◆ Directions for this task ◆
A single number is wanted: how many lines of the records below contain the word "will".

◆ Listed records ◆
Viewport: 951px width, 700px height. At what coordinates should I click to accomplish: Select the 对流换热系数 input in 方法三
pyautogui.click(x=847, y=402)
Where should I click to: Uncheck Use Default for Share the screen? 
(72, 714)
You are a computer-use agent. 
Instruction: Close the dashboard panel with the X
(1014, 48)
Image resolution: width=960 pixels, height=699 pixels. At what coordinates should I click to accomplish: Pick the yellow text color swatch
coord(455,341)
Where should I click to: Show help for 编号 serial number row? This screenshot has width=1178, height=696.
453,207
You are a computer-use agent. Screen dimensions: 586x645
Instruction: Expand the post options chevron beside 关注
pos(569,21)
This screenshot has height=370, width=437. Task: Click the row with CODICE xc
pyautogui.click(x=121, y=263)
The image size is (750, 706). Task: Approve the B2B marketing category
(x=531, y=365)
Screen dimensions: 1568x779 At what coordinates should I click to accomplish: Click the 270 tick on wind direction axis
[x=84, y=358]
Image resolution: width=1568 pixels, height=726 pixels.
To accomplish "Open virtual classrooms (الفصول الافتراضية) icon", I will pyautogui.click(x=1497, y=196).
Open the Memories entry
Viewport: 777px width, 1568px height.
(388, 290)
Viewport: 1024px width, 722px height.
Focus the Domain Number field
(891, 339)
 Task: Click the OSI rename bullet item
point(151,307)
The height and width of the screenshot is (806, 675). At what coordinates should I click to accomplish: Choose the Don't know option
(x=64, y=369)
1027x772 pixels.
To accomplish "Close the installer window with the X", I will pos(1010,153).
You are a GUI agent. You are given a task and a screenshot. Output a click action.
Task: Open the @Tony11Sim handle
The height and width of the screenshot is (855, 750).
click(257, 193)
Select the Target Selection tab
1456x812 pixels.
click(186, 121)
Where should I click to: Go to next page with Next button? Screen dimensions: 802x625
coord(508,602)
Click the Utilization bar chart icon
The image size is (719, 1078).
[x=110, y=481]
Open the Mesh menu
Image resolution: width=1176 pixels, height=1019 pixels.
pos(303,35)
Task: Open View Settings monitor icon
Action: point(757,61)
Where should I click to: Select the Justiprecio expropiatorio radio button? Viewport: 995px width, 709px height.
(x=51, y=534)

◆ Solved problem ◆
2